## Tekst źródłowy:
════════════════

W filmie „Indiana Jones i Królestwo Kryształowej Czaszki” pan Jones wraz z Marion utknął w ruchomych piaskach, w których nie miał możliwości dosięgnięcia stabilnego podłoża własnymi rękoma. Polecił kobiecie przestać się ruszać i zachować spokój wypowiadając do niej słowa „Ruch tworzy przestrzeń, a przestrzeń sprawia, że toniesz”, ale ta zaczęła zapadać się jeszcze szybciej przestając się poruszać. Warto tutaj podkreślić, że kiedy znajdziecie się na powierzchni ruchomych piasków, nie przestawajcie się ruszać – brak ruchu powoduje szybsze zapadanie się obiektu pomiędzy ziarnami, zaś lepka ciesz nienewtonowska utrudnia wydostanie się z niej tym bardziej, im głębiej ulegniecie zatopieniu. Jeśli chodzi o przypadek Indiany i Marion, nie mieli oni możliwości dosięgnięcia stabilnego brzegu, żeby się podeprzeć, gdyż znajdowali się w zbyt dużej odległości od niego. Na szczęście z pomocą przyszedł im Mutt Williams, którzy rzucił im węża zbożowego (niegroźny gatunek, nie jest jadowity), dzięki któremu mieli się wydostać. O ile Marion skorzystała z pomocy, archeolog Jones miał z tym problem, ponieważ cierpiał na ofidiofobię, czyli paniczny strach przed wężami. Jest to jedna z bardziej ikonicznych scen, chociaż w samej praktyce, gdybyście chcieli wyciągnąć dorosłego człowieka przy pomocy węża, nie dość, że sam wąż by tego nie przeżył doznając złamania lub pęknięcia kręgów, to jeszcze prawdopodobnie jego ciało zostałoby rozerwane – dorosły człowiek stanowiłby zbyt duże obciążenie dla jego tkanek. Dlatego jeśli taka osoba nie sięga dna, należy jej podać mocną gałąź lub inną rzecz, która nie ulegnie rozerwaniu.
Z kolei w przypadku wpadnięcia na większą głębokość, należy wręcz przestać szamotać się, unikać szybkiego poruszania czy gwałtownych ruchów – o ile jest to pomocne w przypadku braku zapadnięcia czy ugrzęźnięcia jedynie po kostki, o tyle kiedy już utykają całe kończyny zdecydowanie należy zachować spokój. W takim przypadku ciecz nienewtonowska zachowuje się już bardziej niczym ciało stałe. Aby zapobiec dalszemu zapadaniu należy pełzać bardzo, ale to bardzo powoli w kierunku najbliższego stałego brzegu – wtedy zawiesina przestaje zachowywać się jak ciało stałe i znowu ma więcej właściwości cieczy. Mokre ruchome piaski mają większą gęstość, niż woda, dzięki czemu znacznie skuteczniej mogą wypchnąć ciało człowieka czy zwierzęcia na powierzchnię, dlatego trafiając na ten rodzaj ruchomych piasków należy się przede wszystkim zrelaksować, aby obniżyć napięcie mięśniowe, dzięki czemu zawiesina sama „wypuści” ciało nieznacznie wypychając je na powierzchnię. Zdecydowanie łatwiej wydostać się z mokrych kurzawek, niż z suchych (na szczęście te drugie są rzadziej spotykane).

════════════════

## Zapisane pozycje zbioru danych:

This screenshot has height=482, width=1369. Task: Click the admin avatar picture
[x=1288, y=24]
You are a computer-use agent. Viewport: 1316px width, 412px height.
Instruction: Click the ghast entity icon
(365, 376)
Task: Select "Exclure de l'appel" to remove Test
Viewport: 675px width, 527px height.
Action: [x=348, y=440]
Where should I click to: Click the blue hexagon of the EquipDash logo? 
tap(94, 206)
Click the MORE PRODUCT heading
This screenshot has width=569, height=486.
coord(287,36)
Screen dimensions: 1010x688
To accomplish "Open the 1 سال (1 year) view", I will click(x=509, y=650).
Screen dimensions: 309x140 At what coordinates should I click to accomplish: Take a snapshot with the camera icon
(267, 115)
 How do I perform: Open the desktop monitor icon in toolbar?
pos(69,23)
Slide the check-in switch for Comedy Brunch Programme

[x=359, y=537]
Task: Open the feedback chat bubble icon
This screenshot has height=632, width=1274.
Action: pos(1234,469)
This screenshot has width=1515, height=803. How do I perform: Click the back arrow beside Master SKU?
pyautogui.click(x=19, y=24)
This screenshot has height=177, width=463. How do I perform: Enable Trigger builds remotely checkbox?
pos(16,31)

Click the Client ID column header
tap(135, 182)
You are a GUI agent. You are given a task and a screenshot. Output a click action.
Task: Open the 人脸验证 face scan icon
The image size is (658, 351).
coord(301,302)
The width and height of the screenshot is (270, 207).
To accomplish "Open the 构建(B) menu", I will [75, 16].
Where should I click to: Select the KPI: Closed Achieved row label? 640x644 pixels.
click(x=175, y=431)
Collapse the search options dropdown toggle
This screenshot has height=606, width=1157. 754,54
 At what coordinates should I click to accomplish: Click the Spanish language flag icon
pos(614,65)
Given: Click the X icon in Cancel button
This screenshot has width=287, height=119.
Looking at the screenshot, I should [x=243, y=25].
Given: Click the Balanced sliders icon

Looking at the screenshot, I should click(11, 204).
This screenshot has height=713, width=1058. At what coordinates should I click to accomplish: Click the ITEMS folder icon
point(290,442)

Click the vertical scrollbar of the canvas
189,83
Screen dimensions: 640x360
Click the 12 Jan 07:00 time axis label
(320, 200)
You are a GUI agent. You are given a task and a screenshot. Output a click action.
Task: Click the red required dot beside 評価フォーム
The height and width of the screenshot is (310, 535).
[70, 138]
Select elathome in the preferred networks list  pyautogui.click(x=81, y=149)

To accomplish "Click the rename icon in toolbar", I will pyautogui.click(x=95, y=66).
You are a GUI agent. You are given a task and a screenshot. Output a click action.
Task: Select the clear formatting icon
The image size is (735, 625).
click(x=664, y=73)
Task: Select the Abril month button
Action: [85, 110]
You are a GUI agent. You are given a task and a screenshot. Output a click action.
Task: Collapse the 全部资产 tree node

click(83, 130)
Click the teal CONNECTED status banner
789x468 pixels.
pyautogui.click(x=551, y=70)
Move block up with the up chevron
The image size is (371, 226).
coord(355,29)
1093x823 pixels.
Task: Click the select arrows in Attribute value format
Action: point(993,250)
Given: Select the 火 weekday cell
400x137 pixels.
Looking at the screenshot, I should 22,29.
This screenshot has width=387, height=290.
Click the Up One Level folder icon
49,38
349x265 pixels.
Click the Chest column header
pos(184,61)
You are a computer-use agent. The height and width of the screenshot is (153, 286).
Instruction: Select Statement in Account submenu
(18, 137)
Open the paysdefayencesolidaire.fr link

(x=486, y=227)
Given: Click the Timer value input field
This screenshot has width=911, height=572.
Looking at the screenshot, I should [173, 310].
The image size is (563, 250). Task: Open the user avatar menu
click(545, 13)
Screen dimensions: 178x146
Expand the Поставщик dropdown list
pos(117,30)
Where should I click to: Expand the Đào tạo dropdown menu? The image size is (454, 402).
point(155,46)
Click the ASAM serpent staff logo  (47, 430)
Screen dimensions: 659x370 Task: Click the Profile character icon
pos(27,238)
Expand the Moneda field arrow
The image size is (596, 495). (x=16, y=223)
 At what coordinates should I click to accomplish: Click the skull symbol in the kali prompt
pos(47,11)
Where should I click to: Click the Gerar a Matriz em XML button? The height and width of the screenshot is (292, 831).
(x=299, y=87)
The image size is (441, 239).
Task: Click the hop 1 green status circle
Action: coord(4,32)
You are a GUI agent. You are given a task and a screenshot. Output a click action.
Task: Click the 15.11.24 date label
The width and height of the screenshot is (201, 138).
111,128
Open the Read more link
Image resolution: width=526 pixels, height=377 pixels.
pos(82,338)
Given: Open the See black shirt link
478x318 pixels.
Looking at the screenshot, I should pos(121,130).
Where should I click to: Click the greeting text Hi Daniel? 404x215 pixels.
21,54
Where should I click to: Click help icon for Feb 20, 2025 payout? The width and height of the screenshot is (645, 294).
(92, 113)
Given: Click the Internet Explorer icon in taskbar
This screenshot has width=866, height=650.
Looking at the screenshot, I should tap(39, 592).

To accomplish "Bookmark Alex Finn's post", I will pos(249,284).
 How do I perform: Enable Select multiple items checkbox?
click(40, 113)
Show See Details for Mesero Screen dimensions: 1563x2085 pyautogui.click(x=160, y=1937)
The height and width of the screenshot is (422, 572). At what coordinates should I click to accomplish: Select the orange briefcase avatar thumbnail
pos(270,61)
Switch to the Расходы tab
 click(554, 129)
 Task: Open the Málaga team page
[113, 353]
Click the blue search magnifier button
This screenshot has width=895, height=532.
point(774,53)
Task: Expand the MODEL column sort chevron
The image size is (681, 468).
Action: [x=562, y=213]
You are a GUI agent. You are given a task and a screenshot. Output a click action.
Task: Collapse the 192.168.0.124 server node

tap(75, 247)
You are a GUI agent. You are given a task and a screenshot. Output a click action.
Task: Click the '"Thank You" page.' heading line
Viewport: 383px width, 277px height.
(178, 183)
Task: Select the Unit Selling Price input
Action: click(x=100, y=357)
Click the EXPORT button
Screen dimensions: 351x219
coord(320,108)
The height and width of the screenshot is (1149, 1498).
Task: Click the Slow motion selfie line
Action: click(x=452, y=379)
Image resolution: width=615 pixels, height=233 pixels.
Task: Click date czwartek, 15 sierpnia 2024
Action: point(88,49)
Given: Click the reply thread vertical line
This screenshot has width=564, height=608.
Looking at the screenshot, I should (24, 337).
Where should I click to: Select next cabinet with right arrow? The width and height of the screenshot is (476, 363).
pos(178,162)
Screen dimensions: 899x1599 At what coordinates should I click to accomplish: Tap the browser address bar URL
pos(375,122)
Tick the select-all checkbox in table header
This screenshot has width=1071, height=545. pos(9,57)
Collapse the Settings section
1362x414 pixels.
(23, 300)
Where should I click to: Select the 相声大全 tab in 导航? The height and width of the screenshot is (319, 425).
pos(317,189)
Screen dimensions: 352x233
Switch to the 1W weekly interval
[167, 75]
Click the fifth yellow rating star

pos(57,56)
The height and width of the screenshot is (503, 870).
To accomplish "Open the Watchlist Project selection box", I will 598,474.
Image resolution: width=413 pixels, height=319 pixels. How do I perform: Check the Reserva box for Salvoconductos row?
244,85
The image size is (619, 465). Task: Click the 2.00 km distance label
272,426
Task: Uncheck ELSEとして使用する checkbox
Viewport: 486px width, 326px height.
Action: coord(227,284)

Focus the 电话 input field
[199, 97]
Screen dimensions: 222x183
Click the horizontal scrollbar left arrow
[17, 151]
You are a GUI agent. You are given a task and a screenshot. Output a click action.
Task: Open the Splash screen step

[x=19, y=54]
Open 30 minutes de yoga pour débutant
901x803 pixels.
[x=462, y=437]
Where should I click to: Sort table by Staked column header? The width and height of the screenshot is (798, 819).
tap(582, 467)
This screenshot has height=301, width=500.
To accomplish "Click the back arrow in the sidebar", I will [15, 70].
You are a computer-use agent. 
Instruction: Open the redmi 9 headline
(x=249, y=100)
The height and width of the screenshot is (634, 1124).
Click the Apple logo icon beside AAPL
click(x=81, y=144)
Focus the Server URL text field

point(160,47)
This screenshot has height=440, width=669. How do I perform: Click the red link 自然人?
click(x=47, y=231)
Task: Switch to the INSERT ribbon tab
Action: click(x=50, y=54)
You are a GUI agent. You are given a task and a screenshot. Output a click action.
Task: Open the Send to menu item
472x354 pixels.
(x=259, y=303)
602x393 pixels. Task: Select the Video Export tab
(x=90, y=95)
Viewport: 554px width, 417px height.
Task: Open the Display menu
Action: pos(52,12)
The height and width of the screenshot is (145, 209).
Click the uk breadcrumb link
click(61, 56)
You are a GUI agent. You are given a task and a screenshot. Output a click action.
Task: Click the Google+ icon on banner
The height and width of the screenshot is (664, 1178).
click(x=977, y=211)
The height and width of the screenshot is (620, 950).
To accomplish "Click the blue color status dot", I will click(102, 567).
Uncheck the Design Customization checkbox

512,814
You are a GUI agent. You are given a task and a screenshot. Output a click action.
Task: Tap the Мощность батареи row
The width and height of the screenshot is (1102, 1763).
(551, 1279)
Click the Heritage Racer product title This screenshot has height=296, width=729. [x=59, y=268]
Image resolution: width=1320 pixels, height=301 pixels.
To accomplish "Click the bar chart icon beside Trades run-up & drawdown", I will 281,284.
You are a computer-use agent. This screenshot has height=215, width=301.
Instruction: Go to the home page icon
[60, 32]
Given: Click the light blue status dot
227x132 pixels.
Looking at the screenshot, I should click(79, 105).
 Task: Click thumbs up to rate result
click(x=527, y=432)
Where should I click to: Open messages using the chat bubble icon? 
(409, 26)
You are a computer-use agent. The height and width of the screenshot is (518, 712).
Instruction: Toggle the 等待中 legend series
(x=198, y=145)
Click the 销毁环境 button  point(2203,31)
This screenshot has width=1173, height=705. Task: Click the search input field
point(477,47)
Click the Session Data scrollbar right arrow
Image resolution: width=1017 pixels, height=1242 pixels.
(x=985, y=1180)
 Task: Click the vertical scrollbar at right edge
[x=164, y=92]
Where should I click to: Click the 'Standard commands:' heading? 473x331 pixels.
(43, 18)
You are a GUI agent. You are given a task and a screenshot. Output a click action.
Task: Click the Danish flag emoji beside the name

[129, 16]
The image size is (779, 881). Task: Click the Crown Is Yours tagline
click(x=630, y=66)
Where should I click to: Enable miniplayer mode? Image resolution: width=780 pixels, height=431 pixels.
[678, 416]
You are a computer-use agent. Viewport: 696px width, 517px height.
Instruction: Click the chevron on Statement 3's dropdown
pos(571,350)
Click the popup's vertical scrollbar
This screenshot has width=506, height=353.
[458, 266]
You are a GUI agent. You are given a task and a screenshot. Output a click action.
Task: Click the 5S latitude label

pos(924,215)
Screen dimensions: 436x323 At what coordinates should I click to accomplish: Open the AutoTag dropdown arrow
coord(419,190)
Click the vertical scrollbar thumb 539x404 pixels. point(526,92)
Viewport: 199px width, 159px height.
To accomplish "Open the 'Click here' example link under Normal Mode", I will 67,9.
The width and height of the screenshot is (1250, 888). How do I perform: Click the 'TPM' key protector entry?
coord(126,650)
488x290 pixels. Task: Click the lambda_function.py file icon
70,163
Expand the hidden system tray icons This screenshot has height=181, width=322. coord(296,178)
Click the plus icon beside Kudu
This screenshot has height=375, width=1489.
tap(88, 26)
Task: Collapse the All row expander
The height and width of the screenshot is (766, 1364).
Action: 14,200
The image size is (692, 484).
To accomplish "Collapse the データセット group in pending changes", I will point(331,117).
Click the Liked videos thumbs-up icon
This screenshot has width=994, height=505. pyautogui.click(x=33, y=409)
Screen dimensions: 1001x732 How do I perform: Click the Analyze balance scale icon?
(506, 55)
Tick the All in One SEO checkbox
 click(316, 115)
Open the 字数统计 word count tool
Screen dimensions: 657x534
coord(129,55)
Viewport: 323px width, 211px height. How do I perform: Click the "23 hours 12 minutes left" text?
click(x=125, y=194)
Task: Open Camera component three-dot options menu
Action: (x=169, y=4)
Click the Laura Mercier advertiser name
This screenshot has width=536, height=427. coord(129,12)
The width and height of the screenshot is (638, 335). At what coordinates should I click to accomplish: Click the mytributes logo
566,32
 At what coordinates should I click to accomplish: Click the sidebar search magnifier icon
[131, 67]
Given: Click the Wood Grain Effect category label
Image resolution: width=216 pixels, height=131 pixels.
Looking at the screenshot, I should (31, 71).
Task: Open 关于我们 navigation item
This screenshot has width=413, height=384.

════════════════

## Opis zadania:
Na co według tekstu o ruchomych piaskach cierpiał archeolog Jones?

## Odpowiedź:
Na ofidiofobię, czyli paniczny strach przed wężami.